| ENTRIES SUPPLIED |
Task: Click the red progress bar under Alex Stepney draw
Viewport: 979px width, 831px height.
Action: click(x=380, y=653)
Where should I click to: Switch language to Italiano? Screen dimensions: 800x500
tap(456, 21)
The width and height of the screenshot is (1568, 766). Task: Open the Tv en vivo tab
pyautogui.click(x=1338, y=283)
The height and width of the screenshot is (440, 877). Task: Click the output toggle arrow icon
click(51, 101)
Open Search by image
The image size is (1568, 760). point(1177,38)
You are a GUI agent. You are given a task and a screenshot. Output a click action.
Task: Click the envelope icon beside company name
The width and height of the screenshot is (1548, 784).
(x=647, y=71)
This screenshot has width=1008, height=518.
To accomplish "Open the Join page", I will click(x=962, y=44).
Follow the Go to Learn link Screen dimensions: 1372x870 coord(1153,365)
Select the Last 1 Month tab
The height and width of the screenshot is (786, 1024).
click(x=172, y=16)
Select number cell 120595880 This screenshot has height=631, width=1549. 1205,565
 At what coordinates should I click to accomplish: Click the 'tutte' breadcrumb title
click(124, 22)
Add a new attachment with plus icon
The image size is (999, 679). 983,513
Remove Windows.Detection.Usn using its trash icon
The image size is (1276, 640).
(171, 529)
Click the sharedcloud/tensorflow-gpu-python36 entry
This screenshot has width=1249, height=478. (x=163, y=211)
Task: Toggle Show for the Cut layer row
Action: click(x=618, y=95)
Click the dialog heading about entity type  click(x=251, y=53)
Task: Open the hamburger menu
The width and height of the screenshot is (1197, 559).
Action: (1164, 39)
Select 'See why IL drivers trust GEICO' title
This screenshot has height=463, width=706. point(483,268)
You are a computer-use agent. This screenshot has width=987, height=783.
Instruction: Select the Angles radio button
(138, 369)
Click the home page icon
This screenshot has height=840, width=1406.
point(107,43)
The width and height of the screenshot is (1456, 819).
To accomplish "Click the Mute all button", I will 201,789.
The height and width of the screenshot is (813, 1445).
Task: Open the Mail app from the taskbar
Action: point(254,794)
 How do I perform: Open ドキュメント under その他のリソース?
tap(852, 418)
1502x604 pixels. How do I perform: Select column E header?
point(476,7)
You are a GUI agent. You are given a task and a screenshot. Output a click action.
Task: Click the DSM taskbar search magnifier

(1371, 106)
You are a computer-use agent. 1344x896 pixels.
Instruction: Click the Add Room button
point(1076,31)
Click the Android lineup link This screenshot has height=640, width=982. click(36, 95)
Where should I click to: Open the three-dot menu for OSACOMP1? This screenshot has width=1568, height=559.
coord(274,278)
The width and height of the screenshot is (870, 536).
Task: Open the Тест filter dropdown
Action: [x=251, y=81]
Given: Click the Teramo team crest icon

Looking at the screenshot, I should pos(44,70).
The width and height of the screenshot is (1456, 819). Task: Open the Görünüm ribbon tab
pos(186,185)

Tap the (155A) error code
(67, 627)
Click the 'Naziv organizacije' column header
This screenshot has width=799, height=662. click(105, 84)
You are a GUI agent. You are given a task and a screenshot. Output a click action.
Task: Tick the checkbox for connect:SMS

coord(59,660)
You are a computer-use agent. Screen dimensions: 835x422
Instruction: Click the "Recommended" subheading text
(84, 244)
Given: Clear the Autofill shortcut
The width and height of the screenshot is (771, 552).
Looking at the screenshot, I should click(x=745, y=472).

| WRITTEN REQUEST |
Return every line of the entries above exactly as it appears, including blank lines.

| WRITTEN ANSWER |
Task: Click the red progress bar under Alex Stepney draw
Viewport: 979px width, 831px height.
Action: click(x=380, y=653)
Where should I click to: Switch language to Italiano? Screen dimensions: 800x500
tap(456, 21)
The width and height of the screenshot is (1568, 766). Task: Open the Tv en vivo tab
pyautogui.click(x=1338, y=283)
The height and width of the screenshot is (440, 877). Task: Click the output toggle arrow icon
click(51, 101)
Open Search by image
The image size is (1568, 760). point(1177,38)
You are a GUI agent. You are given a task and a screenshot. Output a click action.
Task: Click the envelope icon beside company name
The width and height of the screenshot is (1548, 784).
(x=647, y=71)
This screenshot has width=1008, height=518.
To accomplish "Open the Join page", I will click(x=962, y=44).
Follow the Go to Learn link Screen dimensions: 1372x870 coord(1153,365)
Select the Last 1 Month tab
The height and width of the screenshot is (786, 1024).
click(x=172, y=16)
Select number cell 120595880 This screenshot has height=631, width=1549. 1205,565
 At what coordinates should I click to accomplish: Click the 'tutte' breadcrumb title
click(124, 22)
Add a new attachment with plus icon
The image size is (999, 679). 983,513
Remove Windows.Detection.Usn using its trash icon
The image size is (1276, 640).
(171, 529)
Click the sharedcloud/tensorflow-gpu-python36 entry
This screenshot has width=1249, height=478. (x=163, y=211)
Task: Toggle Show for the Cut layer row
Action: click(x=618, y=95)
Click the dialog heading about entity type  click(x=251, y=53)
Task: Open the hamburger menu
The width and height of the screenshot is (1197, 559).
Action: (1164, 39)
Select 'See why IL drivers trust GEICO' title
This screenshot has height=463, width=706. point(483,268)
You are a computer-use agent. This screenshot has width=987, height=783.
Instruction: Select the Angles radio button
(138, 369)
Click the home page icon
This screenshot has height=840, width=1406.
point(107,43)
The width and height of the screenshot is (1456, 819).
To accomplish "Click the Mute all button", I will 201,789.
The height and width of the screenshot is (813, 1445).
Task: Open the Mail app from the taskbar
Action: point(254,794)
 How do I perform: Open ドキュメント under その他のリソース?
tap(852, 418)
1502x604 pixels. How do I perform: Select column E header?
point(476,7)
You are a GUI agent. You are given a task and a screenshot. Output a click action.
Task: Click the DSM taskbar search magnifier

(1371, 106)
You are a computer-use agent. 1344x896 pixels.
Instruction: Click the Add Room button
point(1076,31)
Click the Android lineup link This screenshot has height=640, width=982. click(36, 95)
Where should I click to: Open the three-dot menu for OSACOMP1? This screenshot has width=1568, height=559.
coord(274,278)
The width and height of the screenshot is (870, 536).
Task: Open the Тест filter dropdown
Action: [x=251, y=81]
Given: Click the Teramo team crest icon

Looking at the screenshot, I should pos(44,70).
The width and height of the screenshot is (1456, 819). Task: Open the Görünüm ribbon tab
pos(186,185)

Tap the (155A) error code
(67, 627)
Click the 'Naziv organizacije' column header
This screenshot has width=799, height=662. click(105, 84)
You are a GUI agent. You are given a task and a screenshot. Output a click action.
Task: Tick the checkbox for connect:SMS

coord(59,660)
You are a computer-use agent. Screen dimensions: 835x422
Instruction: Click the "Recommended" subheading text
(84, 244)
Given: Clear the Autofill shortcut
The width and height of the screenshot is (771, 552).
Looking at the screenshot, I should click(x=745, y=472).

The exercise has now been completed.